TCP/IP is a model that defines how devices should transmit data between them. The connection happens between the client and the server. The process is known as a TCP handshake. Below are the steps of the TCP handshake:
- The client contains a sequence number (SYN) that it sends to the server e.g. 400.
- A sequence number is a counter used to keep track of any bytes sent by a host.
- The server responds to the client with its own SYN/acknowledgement (ACK) e.g. 200/401.
- In turn, the client acknowledges the SYN/ACK sent by the server with an ACK response e.g. 201.
The client is now connected to the server ready to send and request data.
Firewalls
The client is trying to access Google's internal network by requesting pages from the server. Malicious actors also try to carry out cyber attacks on Google's infrastructure.
A firewall is therefore needed. A firewall is a system designed to prevent unauthorized access from a private network. The firewall creates a safety barrier between the private network and the public internet.
A firewall works by filtering incoming data. The firewall employs rules to determine if the data is allowed to enter a network. The rules are known as Access Control Lists (ACL).
The HTTPS port number is accepted by the ACL therefore the client is permitted into the internal network.
Load Balancer
Google as a search engine receives tonnes of requests every second. Suppose only a single server handles the incoming request, can it handle it all?
The answer is NO. A load balancer is needed to distribute incoming requests across multiple servers.
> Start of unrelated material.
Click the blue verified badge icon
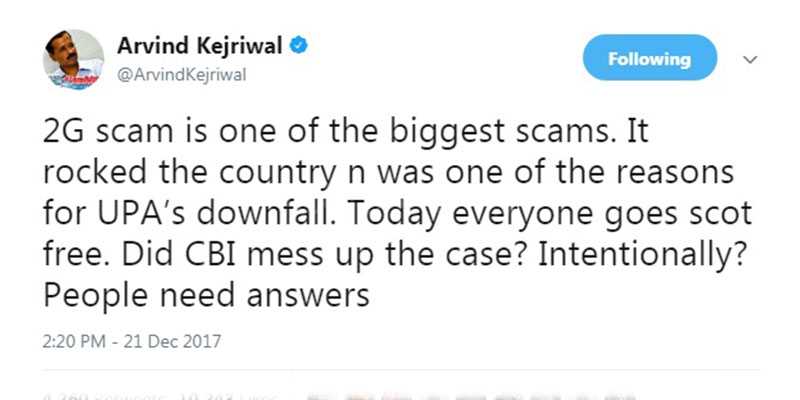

The load balancer achieves this by use of various load balancing algorithms.
The client interacts with the IP address of the load balancer. The IP of the internal servers are unknown to the client.
Web Servers
The web server receives the HTTP GET request from the client through the load balancer. A web server is computer software and underlying hardware that accepts requests via HTTP or its secure version HTTPS.
The web server contains the Google web pages and all static files. The web server’s primary focus is to receive and respond to HTTP requests coming to the server. It parses HTML content, renders images, etc. The server relays any other processing power to an application server.
HTML Parsing
Now that the client has accessed the web server the HTML parsing begins. Parsing is the process of reading the HTML documents and extracting its structural components.
The client's request attempts to get the HTML page however Google is not only made up of HTML content.
The request discovers that there are other content such as Cascading Style Sheets (CSS) files, JavaScript (JS) files, and image content.
The TCP connected client sends another GET request for the additional files.
The server receives the requests and replies with the fully structured page.
Application Server
Google has complex business logic so it needs an application server. An application server acts as a container of the business logic. It facilitates access to and performance of the business application.
For instance, the client wants to see a particular dataset from google.com. The web server contains static pages with no logic so this request is passed onto the application server. The application server contains the necessary logic to arrive at that requested data.
Database
Depending on the business needs a database is always needed. A database is a collection of structured information or data stored in a computer system. Two types of databases exist namely:
- Structured Query Language (SQL) databases
- NoSQL databases
The database contains organized Google's platform user data and other data for running Google. Some of the data found in the database are:
- User profiles
- Search history
Conclusion
This document has focused on the initial stages of Google Search functionality, offering insights into the underlying technical processes. While this exploration provides a foundation for understanding, the vastness of web technology offers countless opportunities for further exploration. Readers are encouraged to leverage the information presented here as a springboard for deeper exploration into specific aspects of the internet's infrastructure.